Non si trattava di un incidente sul lavoro ma di un omicidio. Vittima un operaio romeno morto ieri a Trentola Ducenta (Caserta), precipitato dal tetto di un centro commerciale, dove stava lavorando: ad ucciderlo, si è scoperto qualche ora dopo, era stato un connazionale, suo collega: lo aveva spinto nel vuoto durante un litigio. Poi per completare la messa in scena si era a sua volta lanciato al suolo, da un'altezza inferiore, per simulare la disgrazia.
Un escamotage che non ha funzionato: l'ipotesi della caduta accidentale all'inizio ha retto ma poi la vera dinamica dell'accaduto è stata svelata dalle immagini riprese da una telecamera della videosorveglianza.

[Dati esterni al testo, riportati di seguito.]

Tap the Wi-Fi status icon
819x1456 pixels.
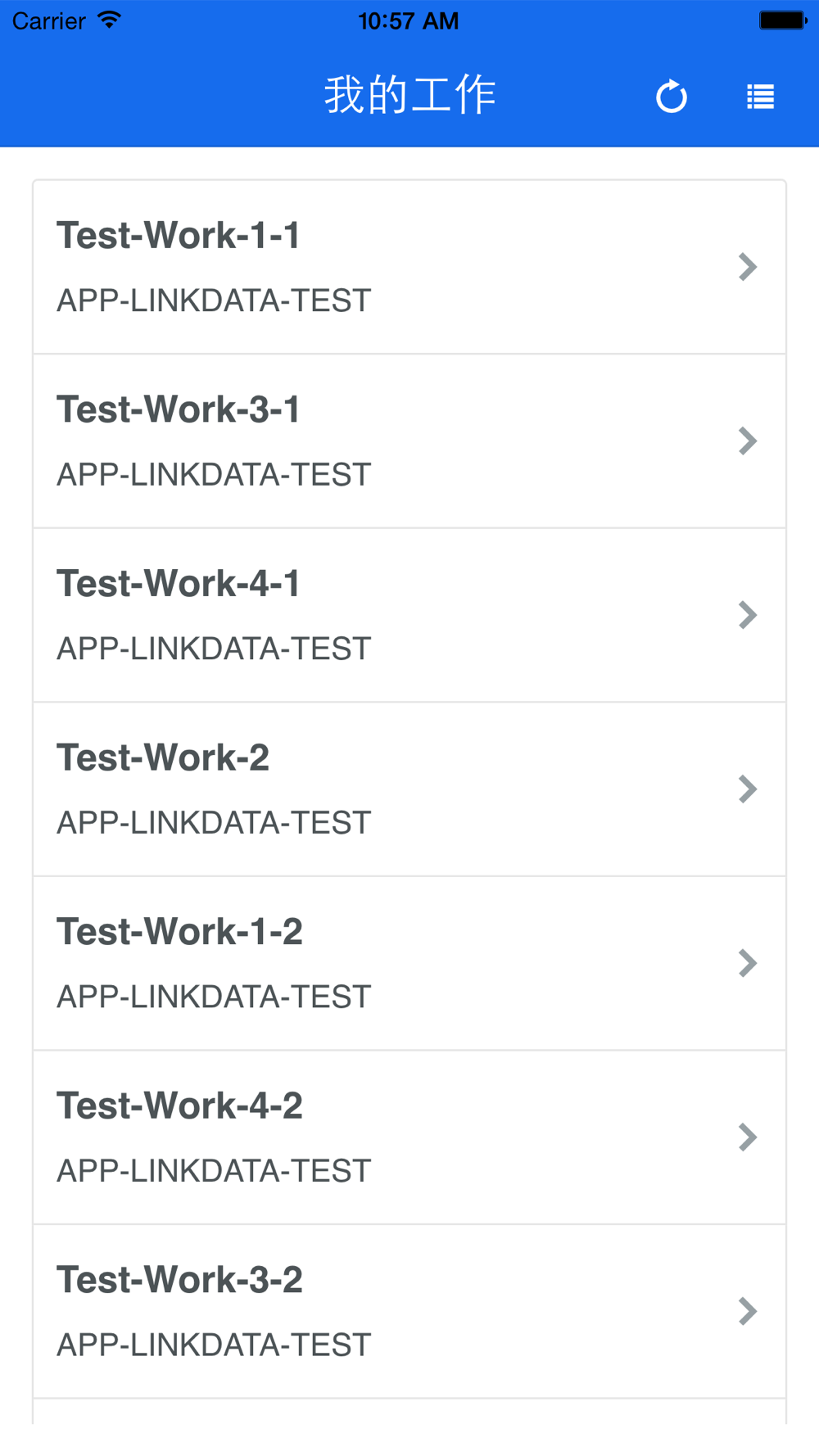109,20
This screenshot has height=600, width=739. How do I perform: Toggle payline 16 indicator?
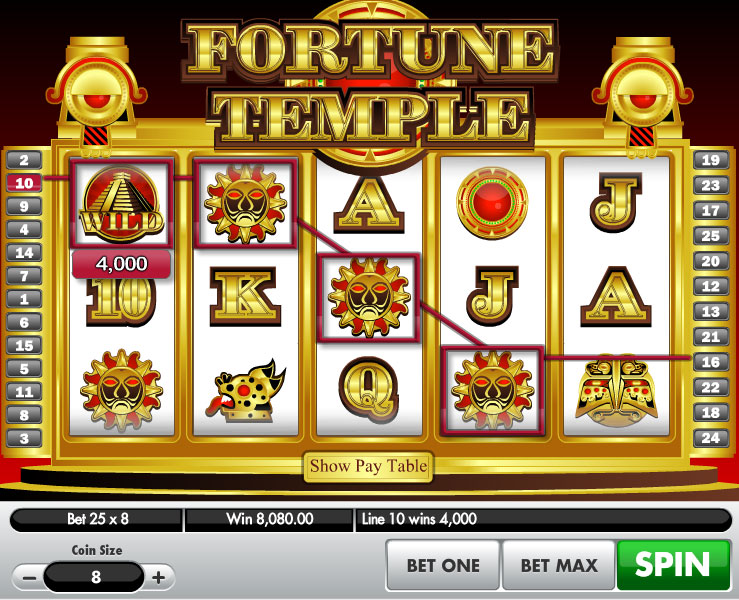(x=711, y=362)
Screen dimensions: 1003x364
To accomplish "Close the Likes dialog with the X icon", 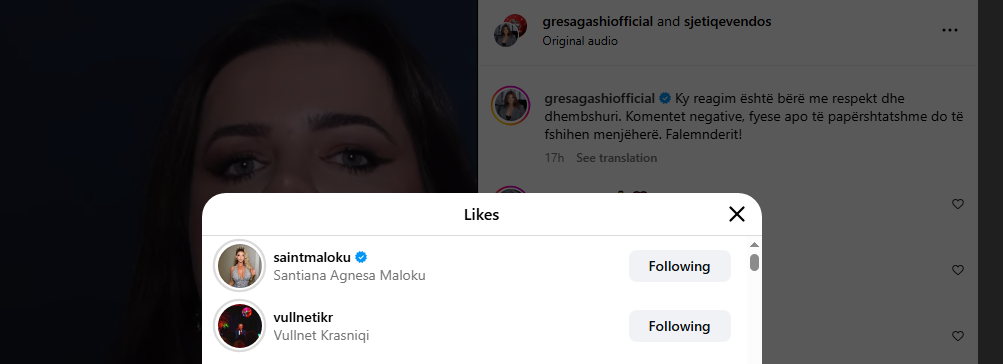I will [x=737, y=214].
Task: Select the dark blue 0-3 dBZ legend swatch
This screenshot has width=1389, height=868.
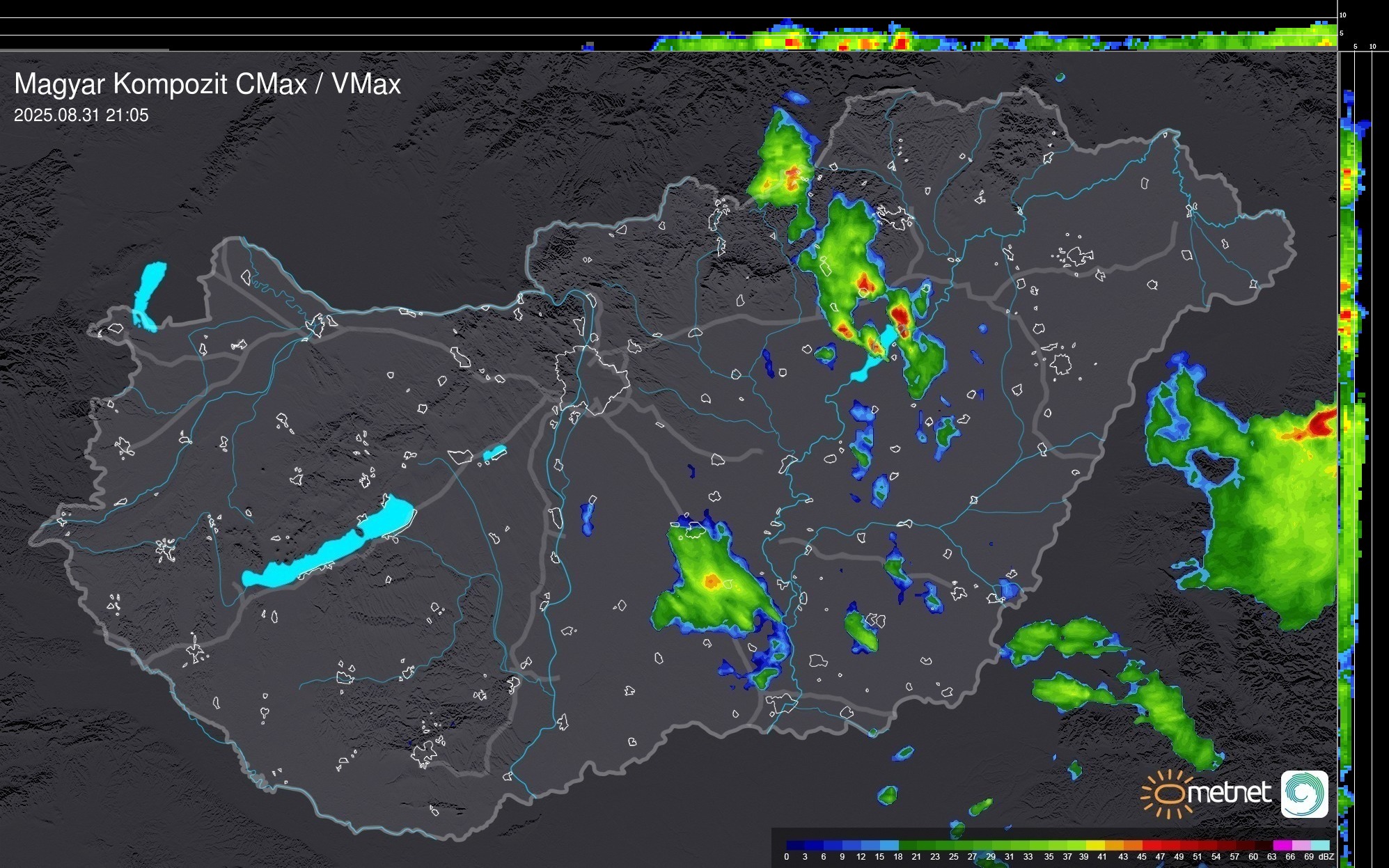Action: pyautogui.click(x=796, y=845)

Dubinga Florin, 28 anni, si trovava con George Corbu, di 32 anni, sul tetto del centro commerciale «Jambo», a un'altezza di circa 7 metri dal suolo, quando è stato spinto a terra. Una caduta fatale: l'uomo è morto mentre veniva trasportato dal 118, che lo ha soccorso, all'ospedale Moscati di Aversa. Anche il connazionale, che si è successivamente lasciato cadere da un'altezza di due metri, è rimasto ferito gravemente. È ora ricoverato al Loreto Mare di Napoli in condizioni serie.
L'uomo, in stato di arresto, è piantonato dai carabinieri. Sul fatto hanno indagato i carabinieri della sezione operativa di Aversa guidati dal comandante Giuseppe Fedele, e i militari della stazione di Trentola Ducenta. I due romeni erano entrambi dipendenti - in possesso di regolare contratto di lavoro - del Cis Meridionale, e si trovavano sul tetto per pulire i bocchettoni di scolo dell'acqua piovana.